# State of Origin 2022 game 1



## Tish (Jun 8, 2022)




----------



## Trila (Jun 8, 2022)

I'm not sure what to do here, but I'll try....


----------



## Furryanimal (Jun 8, 2022)

Sitting in Old South Wales I watched this...NSW disappointed!
Good game.


----------



## JustBonee (Jun 8, 2022)

Tish said:


> View attachment 224337



Please explain  @Tish    ...


----------



## Furryanimal (Jun 8, 2022)

Bonnie said:


> Please explain  @Tish    ...


I’ll tell you.
it’s rugby league...Queensland v New South Wales.
An annual three game series known as ‘State of Origin’.
Game two is  inexplicably being held in Perth.....Western Australia.
Very popular...


----------



## JustBonee (Jun 8, 2022)

Thank you @Furryanimal !


----------



## Tish (Jun 8, 2022)

Game 1 The Blues Lost 16-10
Bring on game 2!!

@Bonnie Every year The NSW Blue team V.S The  Queensland Maroon Team (Jersey colors)
It started in 1982.
 No matter what Rugby League team they play for if they were born in Queensland or NSW the best of them get picked to represent their birth state. (hence the name State of Origin.)

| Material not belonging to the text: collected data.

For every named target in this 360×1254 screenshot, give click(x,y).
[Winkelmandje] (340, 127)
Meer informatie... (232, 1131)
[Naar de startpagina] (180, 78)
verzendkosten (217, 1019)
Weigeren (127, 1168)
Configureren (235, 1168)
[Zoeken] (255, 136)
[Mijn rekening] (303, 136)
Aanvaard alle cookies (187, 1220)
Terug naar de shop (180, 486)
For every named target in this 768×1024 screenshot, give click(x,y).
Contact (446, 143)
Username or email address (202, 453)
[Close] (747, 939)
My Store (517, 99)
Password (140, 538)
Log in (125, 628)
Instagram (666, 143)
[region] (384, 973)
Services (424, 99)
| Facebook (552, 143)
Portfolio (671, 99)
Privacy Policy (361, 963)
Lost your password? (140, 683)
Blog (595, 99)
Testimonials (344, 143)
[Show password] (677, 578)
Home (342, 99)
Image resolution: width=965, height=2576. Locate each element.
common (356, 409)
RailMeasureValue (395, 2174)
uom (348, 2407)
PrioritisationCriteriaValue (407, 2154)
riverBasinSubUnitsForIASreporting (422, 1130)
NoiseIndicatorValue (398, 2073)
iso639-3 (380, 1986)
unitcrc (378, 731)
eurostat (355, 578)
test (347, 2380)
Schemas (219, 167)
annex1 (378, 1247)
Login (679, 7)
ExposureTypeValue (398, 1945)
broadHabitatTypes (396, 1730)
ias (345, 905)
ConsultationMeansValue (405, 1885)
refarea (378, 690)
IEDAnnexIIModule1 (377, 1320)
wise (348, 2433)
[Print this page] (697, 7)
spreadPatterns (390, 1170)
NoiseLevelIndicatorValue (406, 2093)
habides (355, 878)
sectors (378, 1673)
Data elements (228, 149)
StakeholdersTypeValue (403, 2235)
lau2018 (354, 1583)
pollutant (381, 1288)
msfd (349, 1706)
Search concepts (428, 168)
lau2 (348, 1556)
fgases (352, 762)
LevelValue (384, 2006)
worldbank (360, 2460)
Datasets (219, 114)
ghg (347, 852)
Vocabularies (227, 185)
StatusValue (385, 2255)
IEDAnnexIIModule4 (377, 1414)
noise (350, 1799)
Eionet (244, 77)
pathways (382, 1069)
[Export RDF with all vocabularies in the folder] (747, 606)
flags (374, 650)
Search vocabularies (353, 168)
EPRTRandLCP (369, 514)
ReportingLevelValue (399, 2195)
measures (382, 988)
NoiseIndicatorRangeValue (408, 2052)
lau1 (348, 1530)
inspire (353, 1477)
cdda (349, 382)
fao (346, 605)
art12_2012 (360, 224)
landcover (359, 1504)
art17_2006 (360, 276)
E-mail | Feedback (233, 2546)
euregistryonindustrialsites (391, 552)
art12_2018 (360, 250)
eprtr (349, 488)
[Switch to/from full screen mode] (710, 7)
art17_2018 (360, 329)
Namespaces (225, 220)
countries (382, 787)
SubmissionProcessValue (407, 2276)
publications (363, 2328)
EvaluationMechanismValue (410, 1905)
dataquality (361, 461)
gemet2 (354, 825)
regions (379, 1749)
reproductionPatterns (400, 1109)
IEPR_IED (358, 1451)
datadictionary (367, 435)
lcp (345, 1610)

They play 3 games and the winner gets the trophy.


----------



## Tish (Jun 26, 2022)

Game 2 Woohoo, up the mighty Blues!
Can't wait for the decider,


*New South Wales**44*-*12**Queensland*


----------



## Tish (Jul 13, 2022)

The decider Queensland 20 - NSW 12

Queensland wins, what a game!


----------